# [INFORMATION SUPPLIED]

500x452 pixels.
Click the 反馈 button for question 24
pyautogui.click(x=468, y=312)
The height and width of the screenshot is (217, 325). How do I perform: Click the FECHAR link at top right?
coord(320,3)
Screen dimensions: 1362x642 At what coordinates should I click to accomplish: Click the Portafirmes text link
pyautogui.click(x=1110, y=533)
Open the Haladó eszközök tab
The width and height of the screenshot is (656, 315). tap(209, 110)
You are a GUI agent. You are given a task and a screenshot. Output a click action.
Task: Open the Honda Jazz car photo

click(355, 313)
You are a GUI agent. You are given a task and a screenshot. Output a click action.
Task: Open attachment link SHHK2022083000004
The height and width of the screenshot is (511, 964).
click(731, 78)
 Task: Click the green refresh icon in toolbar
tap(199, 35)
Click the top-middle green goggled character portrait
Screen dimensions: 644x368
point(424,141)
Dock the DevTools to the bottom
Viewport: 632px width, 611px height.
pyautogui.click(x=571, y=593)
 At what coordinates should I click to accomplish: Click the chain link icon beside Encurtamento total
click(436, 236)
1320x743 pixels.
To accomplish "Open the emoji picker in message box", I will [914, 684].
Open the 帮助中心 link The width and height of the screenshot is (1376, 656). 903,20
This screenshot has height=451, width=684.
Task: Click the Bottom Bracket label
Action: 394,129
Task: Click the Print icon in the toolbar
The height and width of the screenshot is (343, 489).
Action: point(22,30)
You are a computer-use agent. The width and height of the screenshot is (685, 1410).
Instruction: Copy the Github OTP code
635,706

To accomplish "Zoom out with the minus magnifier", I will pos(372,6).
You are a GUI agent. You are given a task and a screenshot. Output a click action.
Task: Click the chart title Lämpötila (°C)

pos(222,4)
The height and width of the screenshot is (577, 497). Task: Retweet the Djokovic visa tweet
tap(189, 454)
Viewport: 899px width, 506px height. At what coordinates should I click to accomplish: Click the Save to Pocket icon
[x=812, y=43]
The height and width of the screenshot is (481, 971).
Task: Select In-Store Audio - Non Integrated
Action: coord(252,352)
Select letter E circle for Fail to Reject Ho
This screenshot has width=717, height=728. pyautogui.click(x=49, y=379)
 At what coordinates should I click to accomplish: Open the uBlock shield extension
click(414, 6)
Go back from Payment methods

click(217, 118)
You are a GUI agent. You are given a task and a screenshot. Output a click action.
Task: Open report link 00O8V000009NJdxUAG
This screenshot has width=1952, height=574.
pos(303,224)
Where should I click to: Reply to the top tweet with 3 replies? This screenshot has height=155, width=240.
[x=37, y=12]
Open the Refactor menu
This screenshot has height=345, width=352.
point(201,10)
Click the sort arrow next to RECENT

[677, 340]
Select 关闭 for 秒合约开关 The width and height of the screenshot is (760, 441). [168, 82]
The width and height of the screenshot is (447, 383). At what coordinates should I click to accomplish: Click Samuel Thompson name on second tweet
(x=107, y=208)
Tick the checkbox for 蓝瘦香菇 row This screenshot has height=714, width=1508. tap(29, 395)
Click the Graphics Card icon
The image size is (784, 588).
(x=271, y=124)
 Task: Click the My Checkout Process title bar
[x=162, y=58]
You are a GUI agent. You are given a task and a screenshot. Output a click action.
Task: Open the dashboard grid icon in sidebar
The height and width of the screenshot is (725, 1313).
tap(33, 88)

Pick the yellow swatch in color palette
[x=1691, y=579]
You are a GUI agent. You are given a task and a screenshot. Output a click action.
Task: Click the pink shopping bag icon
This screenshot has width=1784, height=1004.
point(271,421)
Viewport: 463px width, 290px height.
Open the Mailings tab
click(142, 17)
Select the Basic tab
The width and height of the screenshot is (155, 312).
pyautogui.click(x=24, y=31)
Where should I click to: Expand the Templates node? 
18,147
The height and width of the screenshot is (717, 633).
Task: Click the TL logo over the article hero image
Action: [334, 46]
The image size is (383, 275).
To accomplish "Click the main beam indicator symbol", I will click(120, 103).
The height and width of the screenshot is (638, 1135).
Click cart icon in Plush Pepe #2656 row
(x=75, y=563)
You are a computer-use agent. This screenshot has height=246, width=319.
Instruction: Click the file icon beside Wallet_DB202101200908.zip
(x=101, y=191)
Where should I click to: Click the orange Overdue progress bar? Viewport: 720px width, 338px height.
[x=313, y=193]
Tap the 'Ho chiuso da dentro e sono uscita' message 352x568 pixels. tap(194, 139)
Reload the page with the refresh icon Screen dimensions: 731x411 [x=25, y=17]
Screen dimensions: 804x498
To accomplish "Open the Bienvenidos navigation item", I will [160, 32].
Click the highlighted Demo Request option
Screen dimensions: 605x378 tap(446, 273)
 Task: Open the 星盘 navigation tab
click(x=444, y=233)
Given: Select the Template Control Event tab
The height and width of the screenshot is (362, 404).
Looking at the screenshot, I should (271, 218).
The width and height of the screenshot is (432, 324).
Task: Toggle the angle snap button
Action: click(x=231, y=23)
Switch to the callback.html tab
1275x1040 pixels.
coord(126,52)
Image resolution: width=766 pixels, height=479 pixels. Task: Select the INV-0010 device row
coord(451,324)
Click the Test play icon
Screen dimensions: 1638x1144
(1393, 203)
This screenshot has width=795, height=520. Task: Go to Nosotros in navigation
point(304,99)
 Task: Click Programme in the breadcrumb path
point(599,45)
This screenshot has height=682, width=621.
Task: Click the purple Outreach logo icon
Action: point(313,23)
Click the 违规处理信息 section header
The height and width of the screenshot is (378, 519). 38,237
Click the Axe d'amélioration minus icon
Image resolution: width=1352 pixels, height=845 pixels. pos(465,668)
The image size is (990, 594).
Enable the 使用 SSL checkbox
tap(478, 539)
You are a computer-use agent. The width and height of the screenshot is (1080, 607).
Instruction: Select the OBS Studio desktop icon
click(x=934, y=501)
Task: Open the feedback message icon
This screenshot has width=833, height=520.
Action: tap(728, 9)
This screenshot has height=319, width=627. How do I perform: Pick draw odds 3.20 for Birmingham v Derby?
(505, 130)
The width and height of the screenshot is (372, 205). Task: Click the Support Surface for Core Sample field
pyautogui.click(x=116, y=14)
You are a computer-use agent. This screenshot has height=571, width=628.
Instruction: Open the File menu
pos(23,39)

# [DESCRIPTION OF THE TASK]
Reproduce the entries from the line containing "Task: Click the green" through the line containing "Action: point(22,30)", swapping "toolbar" for "tool strip" and keeping everything else the same. Give only that stretch.

# [CORRECT ANSWER]
 Task: Click the green refresh icon in tool strip
tap(199, 35)
Click the top-middle green goggled character portrait
Screen dimensions: 644x368
point(424,141)
Dock the DevTools to the bottom
Viewport: 632px width, 611px height.
pyautogui.click(x=571, y=593)
 At what coordinates should I click to accomplish: Click the chain link icon beside Encurtamento total
click(436, 236)
1320x743 pixels.
To accomplish "Open the emoji picker in message box", I will [914, 684].
Open the 帮助中心 link The width and height of the screenshot is (1376, 656). 903,20
This screenshot has height=451, width=684.
Task: Click the Bottom Bracket label
Action: 394,129
Task: Click the Print icon in the tool strip
The height and width of the screenshot is (343, 489).
Action: point(22,30)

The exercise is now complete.